Le Temps, 27 janvier 2005
L'Allemagne ferme de nombreuses écoles et se transforme en société sans enfant
Depuis la chute du Mur, pas moins de 130 écoles primaires, Realschule ou lycées, le plus souvent dans la partie orientale de la ville [de Berlin], ont dû fermer ou fusionner en raison de la chute de la natalité. Mais aussi à cause du manque d'attractivité de certains arrondissements de l'Est, non encore entièrement réhabilités et désertés par les familles. Rien qu'à Berlin, une vingtaine d'établissements scolaires vont encore fusionner ou fermer ces deux prochaines années.
La fermeture des écoles est l'aspect le plus frappant de la dénatalité dont souffre l'Allemagne. Le pays a l'un des taux de fécondité parmi les plus bas du monde avec une moyenne de 1,37 enfant par femme (1,5 en Suisse et 1,9 en France). Alors qu'en 1964 il naissait encore 1,3 million d'enfants dans les deux Allemagnes, les naissances atteignaient à peine 700 000 en 2003. Une femme sur trois n'a pas d'enfant. Chaque classe d'âge perd ainsi un tiers de ses effectifs.
À ce rythme, selon une récente étude de l'Office fédéral de l'aménagement du territoire, le pays va perdre 700 000 habitants d'ici à 2030. Puis la chute va s'accélérer de manière vertigineuse: moins 10 millions en 2050. C'est dans les nouveaux Länder de l'Est, qui ont déjà perdu 1,5 million d'habitants depuis la chute du Mur, que la situation est la plus dramatique, car la chute de la natalité se double de l'exode massif des jeunes femmes.
Dès lors, la chute de la natalité a été reconnue comme un problème prioritaire par le président Horst Köhler. [La ministre de la Famille, Renate Schmidt,] a promis de revoir le système d'allocations familiales.

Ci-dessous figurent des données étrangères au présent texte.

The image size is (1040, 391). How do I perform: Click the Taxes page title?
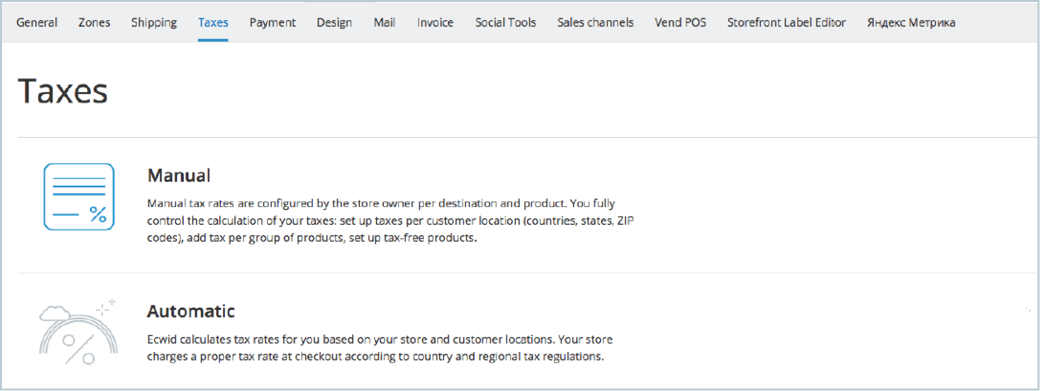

Pour expliquer ce phénomène inquiétant qui remet en question tout le financement du système social allemand, les politiques avançaient jusqu'ici le manque de places dans les crèches et l'insuffisance des infrastructures d'assistance. Ou le fait que, trop souvent, la naissance d'un enfant est une cause d'appauvrissement des familles.
Or, toutes ces raisons ne sont que secondaires, selon une étude de l'institut berlinois Forsa, publiée il y a quelques jours dans le magazine Eltern. Les motifs personnels sont en fait les plus fréquents: 44% des personnes sans enfant expliquent renoncer à fonder une famille faute d'avoir trouvé le bon partenaire. D'autres, dans la même proportion, estiment être pleinement satisfaits sans progéniture et mieux profiter de la vie. Toujours chez les personnes sans enfant, la peur de perdre son emploi ou l'envie de conserver son indépendance personnelle arrivent en second lieu. Mais, surtout, selon les trois quarts d'entre eux, le climat de la société allemande serait hostile aux enfants.

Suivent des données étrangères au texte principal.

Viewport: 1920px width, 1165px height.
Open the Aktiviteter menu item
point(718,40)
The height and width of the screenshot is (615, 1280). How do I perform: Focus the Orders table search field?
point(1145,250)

C'est ce que confirment aussi les parents au magazine: dans les magasins, les transports publics ou les restaurants, l'enfant est perçu d'abord comme une source de dérangement. La moitié des parents se plaignent aussi de chefs qui manquent de compréhension pour les heures supplémentaires et 42% des mères estiment que leur carrière a été freinée ou bloquée lors de la première naissance. Ce résultat est confirmé par le fait que seules 40% des femmes ayant décroché un diplôme universitaire ont eu un ou des enfants.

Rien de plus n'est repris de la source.